W.H. Jordan's letter
To the Board of Control of the New York Agricultural Experiment Station:
GENTLEMEN.—It gives me peculiar pleasure to transmit to you for publication a manuscript prepared from notes by Dr. E. Lewis Sturtevant, the distinguished first Director of this Station, the publication to be known as "Sturtevant's Notes on Edible Plants."
Dr. Sturtevant was one of that group of men who early espoused the cause of agricultural science in the United States, a field in which he became distinguished, his studies in economic botany being one of his notable achievements. When he retired in 1887 as Director of this Station, he left behind him a voluminous manuscript consisting of a compilation of existing knowledge on the edible food plants of the world, a piece of work involving a laborious and extended research in botanical literature. For twenty years this manuscript remained untouched, when Dr. U. P. Hedrick undertook its editing, a difficult and arduous task, well performed, in order that so valuable a collection of knowledge might become available to botanists and to students of food economics.
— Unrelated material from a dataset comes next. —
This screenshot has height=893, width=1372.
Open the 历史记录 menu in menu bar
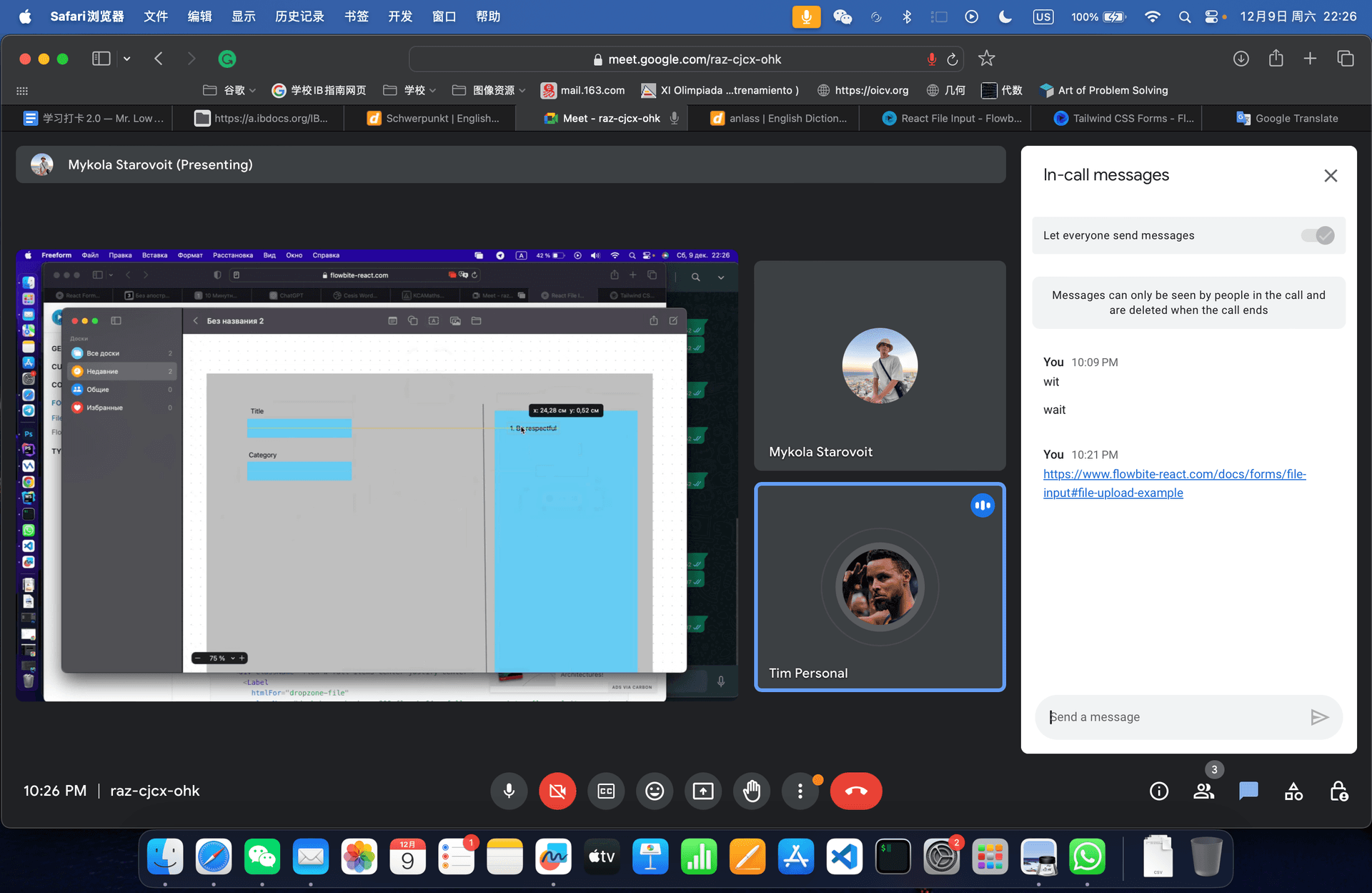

It is especially appropriate that such a volume should be issued at this time. Food problems are becoming more and more acute as the demand for food increasingly overshadows the supply. Primitive peoples depended upon food resources which are now neglected. Other sources of possible human nutrition have doubtless remained untouched, and the time may come when a comprehensive utilization of food plants will be essential to human sustenance. It is believed, therefore, that the information so ably brought together by Dr. Sturtevant cannot fail to become increasingly useful.
Very respectfully,
W. H. JORDAN
Director
New York Agricultural Experiment Station
Geneva, N.Y.
June 1, 1919.
Sturtevant's Edible Plants of the World, 1919, was edited by U. P. Hedrick.